Mid-level motion statistics as a model for social perception in the lateral stream

Poster Presentation 16.337: Friday, May 15, 2026, 3:45 – 6:00 pm, Banyan Breezeway
Session: Face and Body Perception: Social cognition 1

Ming Zhou1 (), Leyla Isik1; 1Johns Hopkins University

The lateral visual stream supports social interaction perception, while there are few computational models to characterize the neural representations underlying this process. Although existing deep learning models can predict the neural responses in these regions, they lack interpretability and are computationally intensive. To address these gaps, we present an image-computable model, derived from first principles, to characterize social motion responses in higher-level regions across the lateral stream. We derive second-order features from the Portilla-Simoncelli texture model to construct mid-level motion statistics. Specifically, we take a standard motion energy model, consisting of spatiotemporal Gabors with different directions of motion, spatial frequencies and temporal frequencies as our first-order features. Analogous to the P-S model, we set up three kinds of second-order features based on correlation of distinct first-order features: the spatial-autocorrelation, cross-direction and cross-temporal-frequency respectively computed as the correlation across different spatial locations, directions and temporal frequencies.
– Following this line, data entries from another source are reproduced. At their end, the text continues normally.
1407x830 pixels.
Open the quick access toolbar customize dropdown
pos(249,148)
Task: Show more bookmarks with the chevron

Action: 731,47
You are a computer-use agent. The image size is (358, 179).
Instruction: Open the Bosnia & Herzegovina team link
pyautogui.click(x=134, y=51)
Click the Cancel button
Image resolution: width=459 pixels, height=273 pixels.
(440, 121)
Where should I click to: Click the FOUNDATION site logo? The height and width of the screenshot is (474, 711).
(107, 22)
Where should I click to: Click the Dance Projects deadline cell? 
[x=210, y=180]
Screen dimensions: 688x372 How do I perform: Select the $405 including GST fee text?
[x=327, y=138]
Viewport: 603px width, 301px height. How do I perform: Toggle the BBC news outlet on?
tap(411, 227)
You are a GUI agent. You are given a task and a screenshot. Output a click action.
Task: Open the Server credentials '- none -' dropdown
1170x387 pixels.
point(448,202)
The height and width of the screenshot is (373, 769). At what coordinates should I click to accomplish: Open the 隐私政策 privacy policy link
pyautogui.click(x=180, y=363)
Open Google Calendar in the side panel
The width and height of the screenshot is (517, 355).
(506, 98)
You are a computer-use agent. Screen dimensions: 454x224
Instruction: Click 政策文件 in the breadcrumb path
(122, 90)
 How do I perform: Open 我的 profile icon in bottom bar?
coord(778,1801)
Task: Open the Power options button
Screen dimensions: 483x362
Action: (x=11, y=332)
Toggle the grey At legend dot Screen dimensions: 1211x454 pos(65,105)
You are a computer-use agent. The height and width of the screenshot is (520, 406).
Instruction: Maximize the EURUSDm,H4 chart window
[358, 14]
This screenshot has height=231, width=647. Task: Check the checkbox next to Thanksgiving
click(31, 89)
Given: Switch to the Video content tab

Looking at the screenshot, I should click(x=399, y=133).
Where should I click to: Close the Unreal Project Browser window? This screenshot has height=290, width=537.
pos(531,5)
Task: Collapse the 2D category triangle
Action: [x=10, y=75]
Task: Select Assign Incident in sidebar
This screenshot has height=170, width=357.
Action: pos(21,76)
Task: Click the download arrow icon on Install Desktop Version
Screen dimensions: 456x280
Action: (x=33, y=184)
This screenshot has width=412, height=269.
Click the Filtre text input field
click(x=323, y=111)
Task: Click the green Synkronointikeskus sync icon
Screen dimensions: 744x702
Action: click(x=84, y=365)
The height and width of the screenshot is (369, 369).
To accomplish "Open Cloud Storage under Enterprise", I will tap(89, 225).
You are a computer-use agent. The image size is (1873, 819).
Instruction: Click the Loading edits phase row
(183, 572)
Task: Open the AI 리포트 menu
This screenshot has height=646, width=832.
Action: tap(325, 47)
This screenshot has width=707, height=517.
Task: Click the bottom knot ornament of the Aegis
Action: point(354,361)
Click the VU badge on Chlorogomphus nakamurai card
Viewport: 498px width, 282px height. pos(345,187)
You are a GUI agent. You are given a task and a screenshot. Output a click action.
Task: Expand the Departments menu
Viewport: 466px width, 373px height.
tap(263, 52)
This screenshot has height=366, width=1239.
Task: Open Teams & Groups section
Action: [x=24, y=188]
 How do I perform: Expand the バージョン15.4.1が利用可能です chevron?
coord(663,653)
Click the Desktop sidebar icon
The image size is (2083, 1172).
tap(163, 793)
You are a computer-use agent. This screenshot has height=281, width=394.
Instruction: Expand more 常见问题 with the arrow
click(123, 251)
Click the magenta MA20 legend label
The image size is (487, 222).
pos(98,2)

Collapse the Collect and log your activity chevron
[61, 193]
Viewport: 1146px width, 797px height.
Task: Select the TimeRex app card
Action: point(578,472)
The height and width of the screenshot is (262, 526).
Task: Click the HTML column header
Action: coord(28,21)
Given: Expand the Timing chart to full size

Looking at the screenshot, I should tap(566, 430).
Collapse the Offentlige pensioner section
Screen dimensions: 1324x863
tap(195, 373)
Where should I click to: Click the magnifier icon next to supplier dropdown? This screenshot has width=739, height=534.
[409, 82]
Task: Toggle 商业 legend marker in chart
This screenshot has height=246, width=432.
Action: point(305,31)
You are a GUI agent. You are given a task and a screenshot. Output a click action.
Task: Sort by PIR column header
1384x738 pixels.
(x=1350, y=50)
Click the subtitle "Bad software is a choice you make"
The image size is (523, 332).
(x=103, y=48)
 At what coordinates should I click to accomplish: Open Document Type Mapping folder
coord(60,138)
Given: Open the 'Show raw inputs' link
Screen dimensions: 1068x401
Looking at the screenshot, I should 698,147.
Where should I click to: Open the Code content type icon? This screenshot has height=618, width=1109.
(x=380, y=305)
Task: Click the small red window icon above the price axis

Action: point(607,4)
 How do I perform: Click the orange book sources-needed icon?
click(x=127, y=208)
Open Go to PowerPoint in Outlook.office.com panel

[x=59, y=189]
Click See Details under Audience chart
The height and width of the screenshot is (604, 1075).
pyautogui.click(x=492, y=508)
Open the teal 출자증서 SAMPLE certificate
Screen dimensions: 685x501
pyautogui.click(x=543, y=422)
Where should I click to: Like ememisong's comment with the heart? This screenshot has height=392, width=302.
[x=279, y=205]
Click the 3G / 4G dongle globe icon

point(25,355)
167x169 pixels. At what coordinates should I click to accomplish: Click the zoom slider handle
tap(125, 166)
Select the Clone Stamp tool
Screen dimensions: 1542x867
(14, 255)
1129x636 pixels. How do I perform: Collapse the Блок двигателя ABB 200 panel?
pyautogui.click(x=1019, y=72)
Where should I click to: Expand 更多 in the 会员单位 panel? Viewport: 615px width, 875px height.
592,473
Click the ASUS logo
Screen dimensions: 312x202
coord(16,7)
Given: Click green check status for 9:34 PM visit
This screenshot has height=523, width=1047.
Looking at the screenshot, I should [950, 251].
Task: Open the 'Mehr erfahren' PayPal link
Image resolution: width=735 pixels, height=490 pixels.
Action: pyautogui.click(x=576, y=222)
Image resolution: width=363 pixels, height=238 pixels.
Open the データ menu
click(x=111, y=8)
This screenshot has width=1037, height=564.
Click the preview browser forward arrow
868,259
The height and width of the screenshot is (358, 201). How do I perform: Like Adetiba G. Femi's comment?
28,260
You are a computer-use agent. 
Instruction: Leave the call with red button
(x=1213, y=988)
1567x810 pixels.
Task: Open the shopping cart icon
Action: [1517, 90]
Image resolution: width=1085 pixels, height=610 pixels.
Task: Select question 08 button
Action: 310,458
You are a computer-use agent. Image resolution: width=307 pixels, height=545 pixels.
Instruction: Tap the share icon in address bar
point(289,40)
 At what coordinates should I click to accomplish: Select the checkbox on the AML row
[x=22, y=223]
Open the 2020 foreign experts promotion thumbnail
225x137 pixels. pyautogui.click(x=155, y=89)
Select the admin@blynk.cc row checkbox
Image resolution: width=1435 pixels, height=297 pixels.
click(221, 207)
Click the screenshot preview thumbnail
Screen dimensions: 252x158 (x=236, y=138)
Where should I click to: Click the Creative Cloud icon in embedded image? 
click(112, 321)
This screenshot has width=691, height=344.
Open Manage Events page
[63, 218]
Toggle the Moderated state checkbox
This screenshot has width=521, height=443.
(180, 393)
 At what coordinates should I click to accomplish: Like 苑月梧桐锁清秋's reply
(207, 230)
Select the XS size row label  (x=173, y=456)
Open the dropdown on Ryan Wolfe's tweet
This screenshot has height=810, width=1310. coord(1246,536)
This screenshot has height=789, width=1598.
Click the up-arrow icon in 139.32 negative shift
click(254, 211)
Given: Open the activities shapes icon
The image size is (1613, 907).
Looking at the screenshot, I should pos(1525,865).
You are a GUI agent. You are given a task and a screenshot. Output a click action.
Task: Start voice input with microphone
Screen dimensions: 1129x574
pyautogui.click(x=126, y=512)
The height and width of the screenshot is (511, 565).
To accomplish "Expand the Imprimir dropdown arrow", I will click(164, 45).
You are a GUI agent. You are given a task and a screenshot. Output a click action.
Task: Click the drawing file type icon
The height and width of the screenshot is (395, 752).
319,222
Visual inspection reveals that these features capture meaningful visual patterns in the stimulus, including periodicity, curved contours and biological motion. With these feature sets, we constructed encoding models to predict the human behavioral ratings and neural responses in an fMRI dataset of 200 video clips involving two people engaged in everyday actions. We found that compared to first-order motion energy features, second-order motion features (cross-direction and cross-temporal-frequency) better predicted behavioral judgments of communicative interactions, and critically, explained significantly more variance in mid-level lateral regions (e.g., EBA) and high-level social interaction regions (e.g., pSTS). These findings suggest that second-order motion features can capture higher-level motion information, analogous to their static image counterparts, and may support social perception along the lateral stream. These hand-engineered mid-level motion statistics are also a promising, interpretable alternative to deep learning for understanding the neural representations of social interaction perception.